CA184-029 (EORTC 18071), a study initiated in 2008 by the European Organization for Research and Treatment of Cancer (EORTC), is a Phase 3, double-blind, placebo-controlled randomized trial evaluating the efficacy and safety of Yervoy® 10 mg/kg in the adjuvant setting for high-risk stage III melanoma. In the study, Yervoy® significantly improved RFS, the primary endpoint, versus placebo across all patient groups. Updated five-year results demonstrated RFS remained significantly longer for Yervoy® versus placebo, with a median RFS of 27.6 months (95% CI: 19.3-37.2) versus 17.1 months (95% CI: 13.6-21.6), respectively (HR=0.76; 95% CI: 0.64-0.89; p<0.001). Yervoy® also demonstrated a significant improvement in OS, a secondary endpoint of the study, with a 28% reduction in the risk of death versus placebo (HR=0.72 [95% CI: 0.58-0.88; p=0.001]) and an estimated five-year OS rate of 65.4% (95% CI: 60.8-69.6) for Yervoy versus 54.4% (95% CI: 49.7-58.9) for placebo. In addition, Yervoy® showed a 24% reduction in the risk of developing distant metastases versus placebo (HR=0.76 [95.8% CI: 0.64-0.92; p=0.002]), with an estimated five-year DMFS rate of 48.3% with Yervoy® versus 38.9% with placebo. The median DMFS was 48.3 months with Yervoy® versus 27.5 months with placebo.

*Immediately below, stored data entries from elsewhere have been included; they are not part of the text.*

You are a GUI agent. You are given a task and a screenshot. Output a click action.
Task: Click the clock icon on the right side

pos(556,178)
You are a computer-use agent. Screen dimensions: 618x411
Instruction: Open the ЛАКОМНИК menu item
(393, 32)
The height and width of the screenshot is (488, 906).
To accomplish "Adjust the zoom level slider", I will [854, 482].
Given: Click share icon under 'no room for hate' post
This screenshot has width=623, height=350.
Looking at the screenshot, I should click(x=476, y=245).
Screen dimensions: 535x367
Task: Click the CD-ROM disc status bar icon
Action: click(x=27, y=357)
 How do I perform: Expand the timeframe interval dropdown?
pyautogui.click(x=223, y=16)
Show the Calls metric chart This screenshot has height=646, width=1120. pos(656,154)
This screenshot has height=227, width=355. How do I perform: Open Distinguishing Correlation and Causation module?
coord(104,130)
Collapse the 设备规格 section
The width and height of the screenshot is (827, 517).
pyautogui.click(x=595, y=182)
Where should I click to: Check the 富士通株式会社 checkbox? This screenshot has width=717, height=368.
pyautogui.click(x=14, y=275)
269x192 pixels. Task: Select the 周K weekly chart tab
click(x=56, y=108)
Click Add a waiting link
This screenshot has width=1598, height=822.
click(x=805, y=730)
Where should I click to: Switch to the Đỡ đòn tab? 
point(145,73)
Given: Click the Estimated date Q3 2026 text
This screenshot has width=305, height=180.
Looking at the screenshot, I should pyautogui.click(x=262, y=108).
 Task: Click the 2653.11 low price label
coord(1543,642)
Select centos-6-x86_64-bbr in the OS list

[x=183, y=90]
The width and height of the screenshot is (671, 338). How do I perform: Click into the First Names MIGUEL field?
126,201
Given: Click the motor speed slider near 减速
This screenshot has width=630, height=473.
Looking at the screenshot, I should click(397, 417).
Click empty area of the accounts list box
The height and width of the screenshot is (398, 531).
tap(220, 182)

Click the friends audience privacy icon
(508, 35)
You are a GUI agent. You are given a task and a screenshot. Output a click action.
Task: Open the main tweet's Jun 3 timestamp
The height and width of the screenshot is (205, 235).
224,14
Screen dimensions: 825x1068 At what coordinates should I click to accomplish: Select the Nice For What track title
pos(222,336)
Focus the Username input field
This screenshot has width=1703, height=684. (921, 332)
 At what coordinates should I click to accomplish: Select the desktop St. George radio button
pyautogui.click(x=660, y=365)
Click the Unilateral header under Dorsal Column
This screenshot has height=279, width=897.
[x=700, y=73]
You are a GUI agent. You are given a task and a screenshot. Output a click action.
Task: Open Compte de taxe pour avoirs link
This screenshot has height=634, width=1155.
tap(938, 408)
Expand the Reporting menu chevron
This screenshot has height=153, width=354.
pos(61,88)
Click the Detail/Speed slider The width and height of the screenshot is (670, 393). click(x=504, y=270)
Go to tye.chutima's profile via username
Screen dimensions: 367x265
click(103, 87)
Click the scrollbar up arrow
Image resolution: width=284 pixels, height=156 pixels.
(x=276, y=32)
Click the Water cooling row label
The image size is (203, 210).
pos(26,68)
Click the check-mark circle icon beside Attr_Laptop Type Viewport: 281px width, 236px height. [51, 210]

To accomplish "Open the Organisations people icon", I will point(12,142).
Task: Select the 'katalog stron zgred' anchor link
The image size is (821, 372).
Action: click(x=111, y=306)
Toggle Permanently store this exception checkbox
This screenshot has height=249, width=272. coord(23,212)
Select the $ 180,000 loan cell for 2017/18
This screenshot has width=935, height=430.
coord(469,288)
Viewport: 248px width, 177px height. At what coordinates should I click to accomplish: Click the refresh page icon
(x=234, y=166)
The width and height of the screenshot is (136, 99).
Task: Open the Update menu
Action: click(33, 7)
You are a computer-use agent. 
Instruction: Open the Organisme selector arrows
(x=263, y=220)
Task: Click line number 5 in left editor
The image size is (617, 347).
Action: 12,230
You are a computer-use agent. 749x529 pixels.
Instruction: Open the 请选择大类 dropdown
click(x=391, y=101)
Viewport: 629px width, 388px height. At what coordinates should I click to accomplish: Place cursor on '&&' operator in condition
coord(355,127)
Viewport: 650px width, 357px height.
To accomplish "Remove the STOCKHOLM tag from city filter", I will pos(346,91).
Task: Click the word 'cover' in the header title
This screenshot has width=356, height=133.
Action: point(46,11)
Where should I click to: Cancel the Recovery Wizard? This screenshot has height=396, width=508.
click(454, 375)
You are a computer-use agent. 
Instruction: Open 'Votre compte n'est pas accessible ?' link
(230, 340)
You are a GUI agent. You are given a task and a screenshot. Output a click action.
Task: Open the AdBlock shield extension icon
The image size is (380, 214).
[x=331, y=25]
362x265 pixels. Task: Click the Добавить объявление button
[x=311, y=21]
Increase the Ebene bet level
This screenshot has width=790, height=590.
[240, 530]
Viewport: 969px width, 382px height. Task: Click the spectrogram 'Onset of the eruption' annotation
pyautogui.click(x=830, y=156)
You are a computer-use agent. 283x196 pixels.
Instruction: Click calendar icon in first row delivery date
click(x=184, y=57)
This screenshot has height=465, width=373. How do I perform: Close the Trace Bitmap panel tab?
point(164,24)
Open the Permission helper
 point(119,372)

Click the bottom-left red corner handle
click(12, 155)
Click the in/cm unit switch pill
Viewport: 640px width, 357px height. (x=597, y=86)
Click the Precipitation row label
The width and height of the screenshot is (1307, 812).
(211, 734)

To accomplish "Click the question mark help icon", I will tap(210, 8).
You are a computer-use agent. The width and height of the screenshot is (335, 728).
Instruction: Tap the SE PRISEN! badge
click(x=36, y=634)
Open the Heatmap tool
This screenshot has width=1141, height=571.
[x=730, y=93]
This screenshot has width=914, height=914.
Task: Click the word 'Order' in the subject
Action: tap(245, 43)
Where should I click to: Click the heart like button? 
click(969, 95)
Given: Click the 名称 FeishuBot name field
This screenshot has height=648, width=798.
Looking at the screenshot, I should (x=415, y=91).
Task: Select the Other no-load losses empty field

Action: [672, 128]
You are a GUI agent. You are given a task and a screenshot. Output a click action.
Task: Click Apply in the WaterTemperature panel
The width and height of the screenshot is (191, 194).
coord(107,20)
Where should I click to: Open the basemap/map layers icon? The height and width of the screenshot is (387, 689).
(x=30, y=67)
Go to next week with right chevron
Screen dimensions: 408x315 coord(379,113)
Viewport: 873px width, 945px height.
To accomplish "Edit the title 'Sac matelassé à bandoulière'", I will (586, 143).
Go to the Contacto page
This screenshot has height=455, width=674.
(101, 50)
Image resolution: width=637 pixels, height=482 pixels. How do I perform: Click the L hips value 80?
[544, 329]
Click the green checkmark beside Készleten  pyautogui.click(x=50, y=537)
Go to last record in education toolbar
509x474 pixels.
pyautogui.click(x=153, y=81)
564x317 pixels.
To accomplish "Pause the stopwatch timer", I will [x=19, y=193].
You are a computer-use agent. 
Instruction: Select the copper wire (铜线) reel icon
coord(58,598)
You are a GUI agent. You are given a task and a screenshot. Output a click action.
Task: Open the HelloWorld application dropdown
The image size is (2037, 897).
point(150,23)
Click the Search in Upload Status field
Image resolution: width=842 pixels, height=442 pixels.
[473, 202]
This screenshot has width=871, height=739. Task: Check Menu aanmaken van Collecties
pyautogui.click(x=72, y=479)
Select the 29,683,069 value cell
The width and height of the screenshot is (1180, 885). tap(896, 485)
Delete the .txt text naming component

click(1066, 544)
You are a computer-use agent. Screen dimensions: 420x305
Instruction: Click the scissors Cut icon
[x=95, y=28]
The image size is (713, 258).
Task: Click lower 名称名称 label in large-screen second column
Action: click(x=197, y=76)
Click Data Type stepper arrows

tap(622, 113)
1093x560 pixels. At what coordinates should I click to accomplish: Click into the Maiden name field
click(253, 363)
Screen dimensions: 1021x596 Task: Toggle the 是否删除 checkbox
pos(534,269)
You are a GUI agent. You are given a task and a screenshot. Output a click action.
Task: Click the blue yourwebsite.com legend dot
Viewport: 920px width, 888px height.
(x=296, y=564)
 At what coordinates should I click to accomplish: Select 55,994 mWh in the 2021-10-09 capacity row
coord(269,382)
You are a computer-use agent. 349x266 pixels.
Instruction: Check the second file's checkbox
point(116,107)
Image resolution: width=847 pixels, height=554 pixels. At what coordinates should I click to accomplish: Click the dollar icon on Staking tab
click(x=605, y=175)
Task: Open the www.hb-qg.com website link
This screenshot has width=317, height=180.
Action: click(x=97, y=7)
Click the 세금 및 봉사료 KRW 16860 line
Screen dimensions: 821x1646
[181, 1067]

The safety profile of Yervoy® based on this updated analysis was consistent with previously reported findings from CA184-029 (EORTC 18071). In those initial findings, five patient deaths occurred due to drug-related adverse events (AE); no new deaths have since been reported. Among the 471 patients who received Yervoy®, 465 (98.7%) experienced an AE of any grade, and 255 patients (54.1%) experienced a grade 3 or 4 AE, whereas among 474 placebo-treated patients, 432 (91.1%) experienced an AE of any grade, and 124 patients (26.2%) experienced a grade 3 or 4 AE. Immune-related AEs were more frequent with Yervoy than with placebo. The most common grade 3/4 immune-related AEs in the Yervoy group were gastrointestinal (16.1%), hepatic (10.8%), and endocrine (7.9%). The median time to onset of on-study grade 2-5 immune-related AEs ranged from 4.0 weeks (skin immune-related adverse events) to 13.1 weeks (neurological immune-related adverse events). Endocrine grade 2-4 immune-related AEs resolved in 51.5% of patients, and median time to resolution was 54.3 weeks. The majority (82-97%) of all other grade 2-4 immune-related AEs resolved, and median time to resolution ranged from 4.0 to 8.0 weeks.